TASK DIRECTIONS: Could you set down exactly the lines in the records below between the line holding "Enable regular expression" and the line holding "Task: Switch to the Scans tab", inclusive?

(Saved data entries)
::::::::

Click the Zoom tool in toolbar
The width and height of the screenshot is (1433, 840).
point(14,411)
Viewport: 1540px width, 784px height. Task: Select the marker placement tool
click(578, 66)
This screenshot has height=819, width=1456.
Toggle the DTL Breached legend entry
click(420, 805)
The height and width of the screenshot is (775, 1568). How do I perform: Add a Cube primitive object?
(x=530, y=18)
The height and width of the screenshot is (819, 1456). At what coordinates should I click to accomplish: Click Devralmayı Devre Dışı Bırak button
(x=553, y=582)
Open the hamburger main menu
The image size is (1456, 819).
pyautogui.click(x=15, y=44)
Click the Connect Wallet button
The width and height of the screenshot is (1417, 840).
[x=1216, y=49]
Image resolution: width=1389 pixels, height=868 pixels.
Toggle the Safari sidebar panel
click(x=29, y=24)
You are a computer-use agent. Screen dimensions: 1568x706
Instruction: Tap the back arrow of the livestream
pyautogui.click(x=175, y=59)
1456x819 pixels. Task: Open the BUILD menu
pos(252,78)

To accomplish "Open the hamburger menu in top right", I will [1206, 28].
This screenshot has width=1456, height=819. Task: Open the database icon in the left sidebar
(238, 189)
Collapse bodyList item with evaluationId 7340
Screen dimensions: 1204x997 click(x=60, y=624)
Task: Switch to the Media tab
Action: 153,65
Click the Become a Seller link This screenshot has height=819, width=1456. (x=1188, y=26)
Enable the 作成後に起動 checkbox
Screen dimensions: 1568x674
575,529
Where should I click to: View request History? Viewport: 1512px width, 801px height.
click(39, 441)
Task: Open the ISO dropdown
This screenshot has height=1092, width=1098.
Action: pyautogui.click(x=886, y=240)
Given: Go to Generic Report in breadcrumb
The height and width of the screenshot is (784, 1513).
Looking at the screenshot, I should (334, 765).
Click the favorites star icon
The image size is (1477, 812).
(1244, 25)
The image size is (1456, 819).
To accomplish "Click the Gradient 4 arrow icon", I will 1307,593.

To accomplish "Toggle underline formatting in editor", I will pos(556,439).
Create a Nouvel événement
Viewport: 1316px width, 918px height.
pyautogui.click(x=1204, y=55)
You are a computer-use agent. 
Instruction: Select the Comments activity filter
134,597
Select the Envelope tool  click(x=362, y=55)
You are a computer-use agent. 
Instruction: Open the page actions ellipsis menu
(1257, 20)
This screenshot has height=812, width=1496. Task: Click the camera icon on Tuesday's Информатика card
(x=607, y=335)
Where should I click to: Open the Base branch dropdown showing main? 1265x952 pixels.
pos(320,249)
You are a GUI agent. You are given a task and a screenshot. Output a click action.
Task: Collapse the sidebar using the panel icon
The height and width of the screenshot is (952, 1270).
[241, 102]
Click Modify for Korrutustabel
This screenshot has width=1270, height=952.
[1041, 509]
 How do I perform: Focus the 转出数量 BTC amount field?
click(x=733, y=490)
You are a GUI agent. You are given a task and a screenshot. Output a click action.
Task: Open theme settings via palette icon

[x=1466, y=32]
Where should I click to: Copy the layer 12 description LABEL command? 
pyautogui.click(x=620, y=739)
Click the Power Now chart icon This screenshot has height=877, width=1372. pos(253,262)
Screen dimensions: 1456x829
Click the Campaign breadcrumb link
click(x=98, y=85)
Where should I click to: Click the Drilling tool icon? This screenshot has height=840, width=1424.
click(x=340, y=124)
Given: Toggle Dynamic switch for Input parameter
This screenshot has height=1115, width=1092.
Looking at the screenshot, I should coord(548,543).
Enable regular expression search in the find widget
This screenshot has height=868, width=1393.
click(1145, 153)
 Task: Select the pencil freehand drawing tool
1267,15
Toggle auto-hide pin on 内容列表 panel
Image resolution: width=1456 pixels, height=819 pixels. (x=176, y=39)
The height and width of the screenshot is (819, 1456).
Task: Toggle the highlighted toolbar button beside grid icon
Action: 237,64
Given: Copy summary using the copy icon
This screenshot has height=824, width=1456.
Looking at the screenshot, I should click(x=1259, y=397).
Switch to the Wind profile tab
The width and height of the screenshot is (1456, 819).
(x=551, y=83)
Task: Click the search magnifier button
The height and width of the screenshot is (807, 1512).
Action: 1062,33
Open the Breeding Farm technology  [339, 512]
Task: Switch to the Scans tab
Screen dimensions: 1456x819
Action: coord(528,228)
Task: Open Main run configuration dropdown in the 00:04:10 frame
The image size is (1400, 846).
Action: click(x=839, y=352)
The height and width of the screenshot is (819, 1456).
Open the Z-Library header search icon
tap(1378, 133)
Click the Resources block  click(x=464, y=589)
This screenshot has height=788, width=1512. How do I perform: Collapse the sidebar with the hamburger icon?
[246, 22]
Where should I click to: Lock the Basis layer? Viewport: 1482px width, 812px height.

::::::::

TASK RESPONSE:
Enable regular expression search in the find widget
This screenshot has height=868, width=1393.
click(1145, 153)
 Task: Select the pencil freehand drawing tool
1267,15
Toggle auto-hide pin on 内容列表 panel
Image resolution: width=1456 pixels, height=819 pixels. (x=176, y=39)
The height and width of the screenshot is (819, 1456).
Task: Toggle the highlighted toolbar button beside grid icon
Action: 237,64
Given: Copy summary using the copy icon
This screenshot has height=824, width=1456.
Looking at the screenshot, I should click(x=1259, y=397).
Switch to the Wind profile tab
The width and height of the screenshot is (1456, 819).
(x=551, y=83)
Task: Click the search magnifier button
The height and width of the screenshot is (807, 1512).
Action: 1062,33
Open the Breeding Farm technology  [339, 512]
Task: Switch to the Scans tab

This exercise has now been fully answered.